“These guys were scary smart and know how to position themselves in every part of the wireless ecosystem” – Om Malik
The “scary smart” guys veteran technology journalist Om Malik was referring to in his 2005 article was Qualcomm.
In 2010 India was the market that helped Qualcomm conclusively establish LTE as the global 4G standard, defeating rival Intel’s WiMAX. The sheer size of the Indian telecom market was large enough to tilt the scales (China was already LTE). So high were the stakes that Qualcomm spent $1 billion to buy spectrum in the cities of Mumbai and Delhi, and the states of Haryana and Kerala, even though it had no intention of ever operating a network. (In 2014 it sold the spectrum to Bharti-Airtel for $1.2 billion).
Now, in 2017, India is once again Qualcomm’s most important market. Because telecom’s next major upgrade cycle – 4G to 5G – is just a couple of years away. And because India is the only large market globally where Qualcomm has yet to face regulatory blowback.
The US FTC is proceeding with an anti-trust case against it.
South Korea’s anti-trust agency fined it $853 million in December last year.
It paid $975 million to settle a Chinese anti-trust investigation in 2015.
It faces the prospect of daily fines of up to $665,000 in the EU for potential anti-trust violations.
Qualcomm was also being investigated by the Taiwanese anti-trust authority over its licensing practices.
All of these cases are variants of one common theme: that Qualcomm uses its formidable size and patents arsenal to charge inordinately high royalties from phone makers and to stymie competition.
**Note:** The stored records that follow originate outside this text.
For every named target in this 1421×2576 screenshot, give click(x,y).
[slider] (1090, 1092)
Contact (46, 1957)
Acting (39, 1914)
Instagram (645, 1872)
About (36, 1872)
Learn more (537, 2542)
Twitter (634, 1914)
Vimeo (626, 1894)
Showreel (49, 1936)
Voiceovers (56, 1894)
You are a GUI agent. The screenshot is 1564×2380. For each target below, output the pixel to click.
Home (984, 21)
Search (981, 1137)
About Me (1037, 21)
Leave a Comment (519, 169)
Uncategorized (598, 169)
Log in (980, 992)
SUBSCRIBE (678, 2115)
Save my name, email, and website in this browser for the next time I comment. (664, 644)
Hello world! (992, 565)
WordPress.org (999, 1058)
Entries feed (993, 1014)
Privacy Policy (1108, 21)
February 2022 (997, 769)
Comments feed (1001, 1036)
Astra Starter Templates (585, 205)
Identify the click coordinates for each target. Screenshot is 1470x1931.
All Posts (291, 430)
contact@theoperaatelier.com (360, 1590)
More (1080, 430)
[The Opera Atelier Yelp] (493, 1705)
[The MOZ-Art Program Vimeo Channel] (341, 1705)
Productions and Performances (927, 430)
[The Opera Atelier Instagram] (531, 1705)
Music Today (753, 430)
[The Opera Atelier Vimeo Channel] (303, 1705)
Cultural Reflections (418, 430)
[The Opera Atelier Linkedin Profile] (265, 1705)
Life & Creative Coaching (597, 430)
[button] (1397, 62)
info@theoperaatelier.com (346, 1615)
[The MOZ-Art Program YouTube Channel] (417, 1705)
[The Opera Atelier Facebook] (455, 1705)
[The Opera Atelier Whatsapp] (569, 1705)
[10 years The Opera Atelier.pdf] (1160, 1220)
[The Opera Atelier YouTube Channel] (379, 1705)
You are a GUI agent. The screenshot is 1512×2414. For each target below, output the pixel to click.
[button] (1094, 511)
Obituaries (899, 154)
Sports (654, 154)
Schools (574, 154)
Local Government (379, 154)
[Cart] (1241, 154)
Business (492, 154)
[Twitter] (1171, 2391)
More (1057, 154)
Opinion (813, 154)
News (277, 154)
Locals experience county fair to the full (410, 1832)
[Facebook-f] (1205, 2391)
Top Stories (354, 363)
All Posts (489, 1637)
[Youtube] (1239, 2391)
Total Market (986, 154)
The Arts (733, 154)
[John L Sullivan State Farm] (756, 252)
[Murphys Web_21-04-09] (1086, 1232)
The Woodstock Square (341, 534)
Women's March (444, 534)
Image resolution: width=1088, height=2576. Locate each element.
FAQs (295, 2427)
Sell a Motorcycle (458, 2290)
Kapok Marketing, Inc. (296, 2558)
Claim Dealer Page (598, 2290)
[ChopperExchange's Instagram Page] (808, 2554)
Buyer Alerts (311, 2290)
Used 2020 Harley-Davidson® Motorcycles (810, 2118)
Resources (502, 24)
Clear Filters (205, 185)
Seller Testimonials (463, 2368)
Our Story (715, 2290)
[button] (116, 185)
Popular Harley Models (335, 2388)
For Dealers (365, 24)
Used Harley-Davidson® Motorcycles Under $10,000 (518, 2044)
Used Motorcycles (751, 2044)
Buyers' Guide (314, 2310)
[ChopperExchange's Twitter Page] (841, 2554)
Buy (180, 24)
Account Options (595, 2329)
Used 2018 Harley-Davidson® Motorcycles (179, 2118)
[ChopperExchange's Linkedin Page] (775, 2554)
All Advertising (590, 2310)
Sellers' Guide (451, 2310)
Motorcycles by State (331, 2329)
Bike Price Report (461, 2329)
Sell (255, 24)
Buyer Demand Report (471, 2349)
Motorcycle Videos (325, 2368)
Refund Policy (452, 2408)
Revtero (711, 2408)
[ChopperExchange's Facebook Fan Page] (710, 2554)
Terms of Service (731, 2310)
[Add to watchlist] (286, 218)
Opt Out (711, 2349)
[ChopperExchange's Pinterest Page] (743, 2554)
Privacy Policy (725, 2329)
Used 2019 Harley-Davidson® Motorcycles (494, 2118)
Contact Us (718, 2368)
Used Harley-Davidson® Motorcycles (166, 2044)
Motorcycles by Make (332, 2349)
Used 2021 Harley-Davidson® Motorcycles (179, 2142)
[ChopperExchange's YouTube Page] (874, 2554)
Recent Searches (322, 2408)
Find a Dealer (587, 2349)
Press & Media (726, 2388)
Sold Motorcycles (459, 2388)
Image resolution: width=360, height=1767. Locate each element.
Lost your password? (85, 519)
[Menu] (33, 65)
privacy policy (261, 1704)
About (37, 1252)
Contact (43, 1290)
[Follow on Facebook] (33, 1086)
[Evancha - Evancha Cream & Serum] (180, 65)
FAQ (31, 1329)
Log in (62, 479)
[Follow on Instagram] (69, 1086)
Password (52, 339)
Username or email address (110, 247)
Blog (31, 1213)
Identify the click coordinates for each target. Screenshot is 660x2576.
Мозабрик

Amidst this global storm, India appears as an oasis for Qualcomm. One it is intent on keeping serene.
India: The Final Frontier
In early July, the Centre for Innovation, Intellectual Property and Competition of the National Law University (NLU) in Delhi, organised its second annual roundtable at the Taj West End, a five-star hotel in Bengaluru. The post-lunch session was titled “Role of IP and Competition Policy in Technology Markets: Business and Industry Perspectives”.
The moderator of the panel, Jay P Kesan, a professor of IP and technology law from the University of Illinois, was virtually “toeing the line of the company spokesperson without any disclosure,” according to an attendee The Ken spoke to. Not just that, said the attendee, but the moderator would compulsively and aggressively “rebut any contrarian point raised by the rest of the panellists.” For instance, when a panellist pointed towards other countries like the US, Korea, and Japan investigating Qualcomm for anti-trust violations, the moderator quickly interjected to say, “Where is the evidence of abuse?”
Mr Kesan, who has co-authored several papers with a high-ranking Qualcomm official, also appeared to justify the company’s practices in patent licensing through several arguments.